2. 上海市呼吸物联网医学工程技术研究中心,上海 200032

3. 上海市呼吸病研究所,上海 200032

4. 复旦大学附属中山医院 AI+肺癌防治中心,上海 200032

 

[作者简介] 白春学,博士,主任医师、教授; E-mail: cxbai@fudan.edu.cn

 

[收稿日期] 2026-04-05 [接受日期] 2026-05-30 [发表日期] 2026-06-30

 

伦理声明 无。

利益冲突 作者声明不存在利益冲突。

作者贡献 白春学:选题、撰写、定稿。

DOI: https://doi.org/10.61189/345538vxseea

Abstract

肺癌长期位居全球恶性肿瘤死亡首位,在我国尤为突出。低剂量CT筛查显著提高了早期肺癌检出率,但同时也带来了假阳性增加、过度干预、随访困难及区域医疗差异等现实问题。近年来,人工智能(artificial intelligence,AI)、大语言模型、医疗物联网及元宇宙医学快速发展,使医学智能体逐渐由单纯影像辅助工具演变为具备感知、推理、决策、执行、反馈与持续学习能力的新型数字医疗主体。肺结节智能体是基于多模态数据融合、医学GPT、知识图谱及连续数字医疗体系构建的新型数字医学系统,可围绕肺结节完成风险识别、动态分层、路径推荐、长期随访及闭环管理,从而实现肺癌风险的全流程精准控制。

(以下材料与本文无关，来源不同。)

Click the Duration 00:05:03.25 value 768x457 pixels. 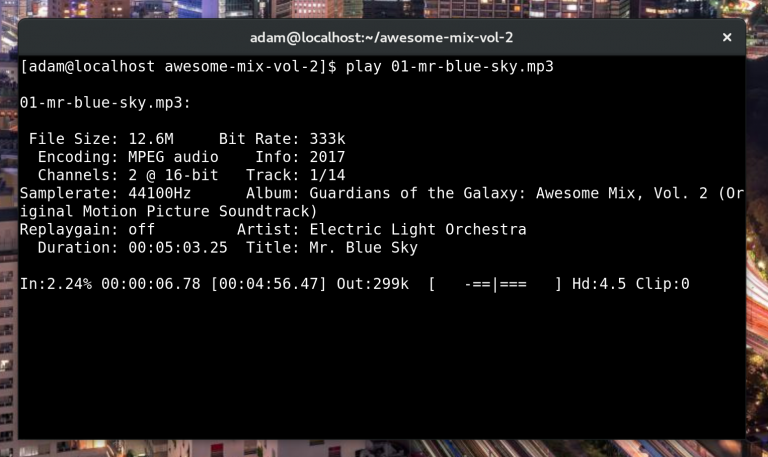click(178, 248)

当前,AI已从传统计算机辅助检测逐渐发展至多智能体协同体系,并开始进入数字化MDT、居家医院、数字孪生及元宇宙医学等更深层场景。本文结合国内外研究、共识指南及白春学教授团队提出的BAIMGPT与PNapp 5A体系,系统综述肺结节智能体的概念、技术基础、核心架构、临床应用、现实挑战及未来发展方向,重点讨论 AI在肺结节检出、风险分层、多模态融合、连续随访、赋能基层及真实世界治理中的作用。研究提示,肺结节智能体真正管理的对象,并非“影像中的结节”,而是患者未来发生肺癌的动态风险。将来,智能体有望推动肺结节管理从“发现结节”进入“精准管理风险”时代,实现“名医治未病,元医惠众生”愿景。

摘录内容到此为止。